The internal mechanisms by which transformer-based language models encode and retrieve factual knowledge remain poorly understood, particularly for small language models (SLMs) operating in the 2–3 billion parameter range. This paper presents a systematic, multi-stage empirical investigation into knowledge localization, compression effects, and knowledge editability across four SLMs—Gemma-2B, Llama-3.2-3B-Instruct, Qwen-2.5-3B-Instruct, and Phi-2—with Meta-Llama-3-8B serving as a large-model baseline. Stage 1 employs causal tracing with activation patching on the CounterFact dataset (~450–500 validated facts per model) to identify the layer or layers most causally responsible for factual recall. Stage 2 compares knowledge density, layer concentration, and redundancy between the 2–3B models and the 8B baseline to quantify the structural effects of model compression on knowledge storage. Stage 3 applies the Rank-One Model Editing (ROME) algorithm at the causally identified layers to assess whether localized knowledge can be reliably overwritten.

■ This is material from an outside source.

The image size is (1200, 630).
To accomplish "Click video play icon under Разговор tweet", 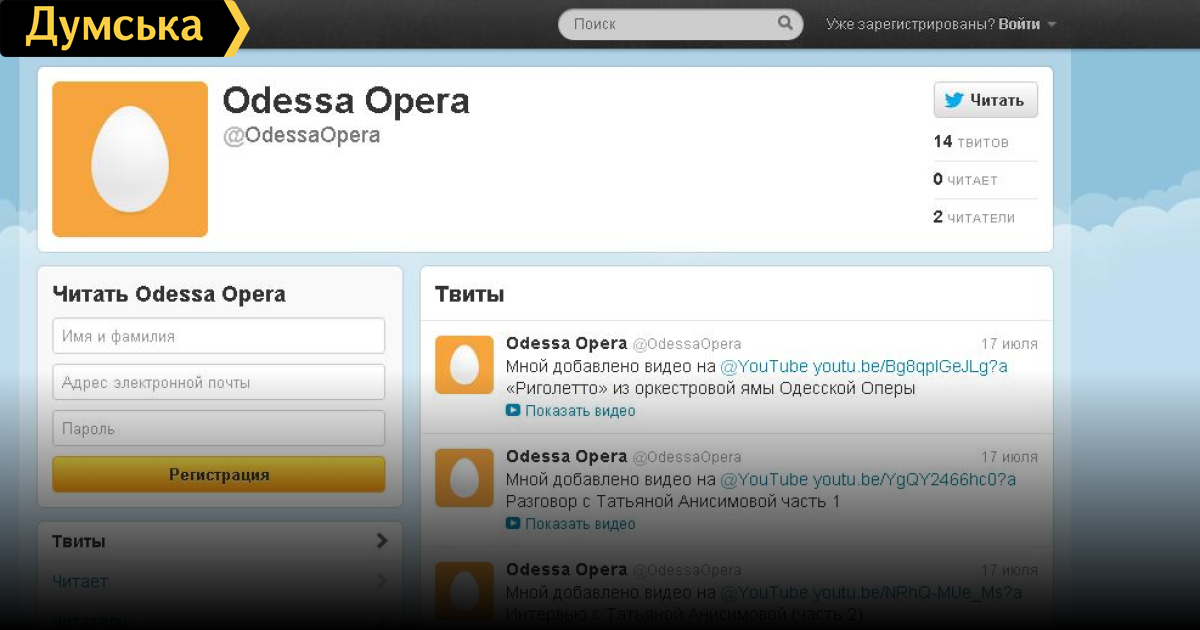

Our results demonstrate that (i) factual knowledge in SLMs concentrates in upper-to-final transformer layers, with Llama-3B exhibiting extreme concentration in layer 28; (ii) compressed models store knowledge more densely per parameter but with substantially lower redundancy (Llama-3B: 0.047 vs. Llama-8B: 0.468); and (iii) editing success correlates strongly with architectural concentration rather than model size, with Llama-3B achieving 85.7% editing success versus 33% for Gemma-2B. These findings carry direct implications for interpretability, model editing, and the design of future small language model architectures.